I'm considering getting a spectrophotometer to handle more variations in ink and paper; as I mostly use Ubuntu (OSx if necessary) I'd expect to use Argyll to profile the printer. The most cost-effective choices seem to be a ColorMunki spectrophotometer or an old i1 Pro.

Does anyone have any experience with these units as to which would work better?  Could either replace the i1 Display Pro or would that require the i1 Pro 2?

I understand that the i1 Pro may not have X-Rite's software - using Argyll that doesn't really matter, but are there any other issues I should watch out for?

Thanks.

 
Title: Re: ColorMunki spectrophotometer or i1 Pro?
Post by: AlterEgo on March 24, 2015, 01:17:20 pm
I'm using an X-Rite i1 Display Pro to calibrate my monitors, and a commercial service for my Canon ix6560 printer.
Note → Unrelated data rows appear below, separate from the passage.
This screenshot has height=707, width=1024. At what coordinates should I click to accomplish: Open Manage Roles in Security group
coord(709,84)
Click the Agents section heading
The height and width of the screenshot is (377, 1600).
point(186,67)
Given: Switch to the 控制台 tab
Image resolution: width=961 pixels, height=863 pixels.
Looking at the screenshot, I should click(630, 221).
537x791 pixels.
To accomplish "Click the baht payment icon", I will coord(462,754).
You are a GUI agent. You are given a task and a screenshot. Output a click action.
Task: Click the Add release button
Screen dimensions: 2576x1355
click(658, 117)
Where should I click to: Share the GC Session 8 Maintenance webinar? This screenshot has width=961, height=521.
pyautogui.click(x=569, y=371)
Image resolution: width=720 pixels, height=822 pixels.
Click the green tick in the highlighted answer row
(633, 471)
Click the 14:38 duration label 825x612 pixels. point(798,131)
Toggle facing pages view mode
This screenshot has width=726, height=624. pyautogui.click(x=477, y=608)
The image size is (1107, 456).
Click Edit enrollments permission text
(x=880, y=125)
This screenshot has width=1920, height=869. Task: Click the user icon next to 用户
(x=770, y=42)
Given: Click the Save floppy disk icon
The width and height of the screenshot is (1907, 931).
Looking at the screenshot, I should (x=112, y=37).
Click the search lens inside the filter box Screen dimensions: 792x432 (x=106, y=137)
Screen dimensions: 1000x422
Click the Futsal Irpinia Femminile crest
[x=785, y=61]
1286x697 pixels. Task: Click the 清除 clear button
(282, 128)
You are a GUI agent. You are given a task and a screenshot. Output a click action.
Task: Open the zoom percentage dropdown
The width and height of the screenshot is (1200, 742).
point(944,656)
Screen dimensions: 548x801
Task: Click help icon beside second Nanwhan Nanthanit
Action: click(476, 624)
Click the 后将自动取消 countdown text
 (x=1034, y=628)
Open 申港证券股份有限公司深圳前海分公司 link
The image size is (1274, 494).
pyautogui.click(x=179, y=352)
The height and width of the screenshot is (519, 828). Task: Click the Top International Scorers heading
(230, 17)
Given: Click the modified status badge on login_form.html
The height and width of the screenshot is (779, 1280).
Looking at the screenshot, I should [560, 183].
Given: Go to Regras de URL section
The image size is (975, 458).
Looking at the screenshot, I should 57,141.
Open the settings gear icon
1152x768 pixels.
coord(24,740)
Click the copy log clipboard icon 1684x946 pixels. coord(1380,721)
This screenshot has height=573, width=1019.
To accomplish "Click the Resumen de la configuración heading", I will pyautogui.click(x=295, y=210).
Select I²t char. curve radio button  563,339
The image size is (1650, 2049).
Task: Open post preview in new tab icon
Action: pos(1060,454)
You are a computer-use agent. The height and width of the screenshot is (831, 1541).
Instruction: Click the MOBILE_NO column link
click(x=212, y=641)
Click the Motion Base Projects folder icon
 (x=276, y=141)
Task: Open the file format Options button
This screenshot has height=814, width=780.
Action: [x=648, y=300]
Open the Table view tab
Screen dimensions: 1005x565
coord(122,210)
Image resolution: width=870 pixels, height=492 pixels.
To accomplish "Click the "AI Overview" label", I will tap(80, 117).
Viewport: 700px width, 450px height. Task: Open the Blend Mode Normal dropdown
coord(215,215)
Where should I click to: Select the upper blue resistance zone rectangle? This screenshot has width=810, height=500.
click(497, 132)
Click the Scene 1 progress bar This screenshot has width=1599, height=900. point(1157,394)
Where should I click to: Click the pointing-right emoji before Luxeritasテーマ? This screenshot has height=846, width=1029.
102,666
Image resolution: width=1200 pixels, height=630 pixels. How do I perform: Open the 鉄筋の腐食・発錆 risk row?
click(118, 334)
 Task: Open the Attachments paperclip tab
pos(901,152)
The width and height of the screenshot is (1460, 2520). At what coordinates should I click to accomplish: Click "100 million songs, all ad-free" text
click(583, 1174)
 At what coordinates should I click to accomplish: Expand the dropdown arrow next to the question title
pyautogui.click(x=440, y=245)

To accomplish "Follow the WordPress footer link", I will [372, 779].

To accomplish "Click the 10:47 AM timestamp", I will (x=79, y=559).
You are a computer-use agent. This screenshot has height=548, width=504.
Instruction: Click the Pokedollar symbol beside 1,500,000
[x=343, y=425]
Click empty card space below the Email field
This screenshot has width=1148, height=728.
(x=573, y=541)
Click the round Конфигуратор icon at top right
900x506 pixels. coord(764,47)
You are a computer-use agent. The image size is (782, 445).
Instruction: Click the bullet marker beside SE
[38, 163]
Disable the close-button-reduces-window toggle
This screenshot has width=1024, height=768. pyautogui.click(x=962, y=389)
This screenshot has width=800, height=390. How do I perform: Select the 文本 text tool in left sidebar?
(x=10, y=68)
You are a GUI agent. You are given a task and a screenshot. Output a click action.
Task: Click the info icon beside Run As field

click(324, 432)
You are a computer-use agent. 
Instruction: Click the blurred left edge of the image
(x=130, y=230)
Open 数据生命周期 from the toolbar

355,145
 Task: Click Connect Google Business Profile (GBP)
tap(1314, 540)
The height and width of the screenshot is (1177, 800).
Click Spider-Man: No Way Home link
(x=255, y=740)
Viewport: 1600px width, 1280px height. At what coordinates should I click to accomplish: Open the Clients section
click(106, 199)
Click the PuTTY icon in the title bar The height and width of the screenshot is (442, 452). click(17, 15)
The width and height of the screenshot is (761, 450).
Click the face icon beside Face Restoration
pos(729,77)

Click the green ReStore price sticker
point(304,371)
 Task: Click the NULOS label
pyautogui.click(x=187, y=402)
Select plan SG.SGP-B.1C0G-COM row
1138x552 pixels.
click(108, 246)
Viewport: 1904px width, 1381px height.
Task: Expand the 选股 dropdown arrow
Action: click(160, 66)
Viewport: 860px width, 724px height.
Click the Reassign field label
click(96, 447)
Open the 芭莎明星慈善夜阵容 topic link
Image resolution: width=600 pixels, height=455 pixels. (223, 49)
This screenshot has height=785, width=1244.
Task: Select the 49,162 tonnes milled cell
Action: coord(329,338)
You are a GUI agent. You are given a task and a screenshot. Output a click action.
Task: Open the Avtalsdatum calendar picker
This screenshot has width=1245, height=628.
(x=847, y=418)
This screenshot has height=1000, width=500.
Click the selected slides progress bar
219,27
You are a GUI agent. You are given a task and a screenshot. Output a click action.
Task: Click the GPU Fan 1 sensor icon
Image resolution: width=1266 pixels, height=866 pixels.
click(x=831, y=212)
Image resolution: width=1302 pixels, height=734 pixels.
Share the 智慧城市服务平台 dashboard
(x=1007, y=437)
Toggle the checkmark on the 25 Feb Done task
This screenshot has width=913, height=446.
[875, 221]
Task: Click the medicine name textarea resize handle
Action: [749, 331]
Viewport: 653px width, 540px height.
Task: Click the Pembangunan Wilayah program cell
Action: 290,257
I'm considering getting a spectrophotometer to handle more variations in ink and paper; as I mostly use Ubuntu (OSx if necessary) I'd expect to use Argyll to profile the printer. The most cost-effective choices seem to be a ColorMunki spectrophotometer or an old i1 Pro.

Does anyone have any experience with these units as to which would work better?  Could either replace the i1 Display Pro or would that require the i1 Pro 2?

I understand that the i1 Pro may not have X-Rite's software - using Argyll that doesn't really matter, but are there any other issues I should watch out for?

Thanks.

 

some people use both colorimeter and spectrophotometer for LCD displays - one for shadows, one above... best of both worlds
Title: Re: ColorMunki spectrophotometer or i1 Pro?
Post by: digitaldog on March 25, 2015, 10:32:38 am
I'm using an X-Rite i1 Display Pro to calibrate my monitors, and a commercial service for my Canon ix6560 printer.
Not much better at that price point for calibrating a display, a colorimeter is better suited to the task anyway. Use the Spectrophotometer for making paper profiles if you desire but stick with this colorimeter for display calibrating.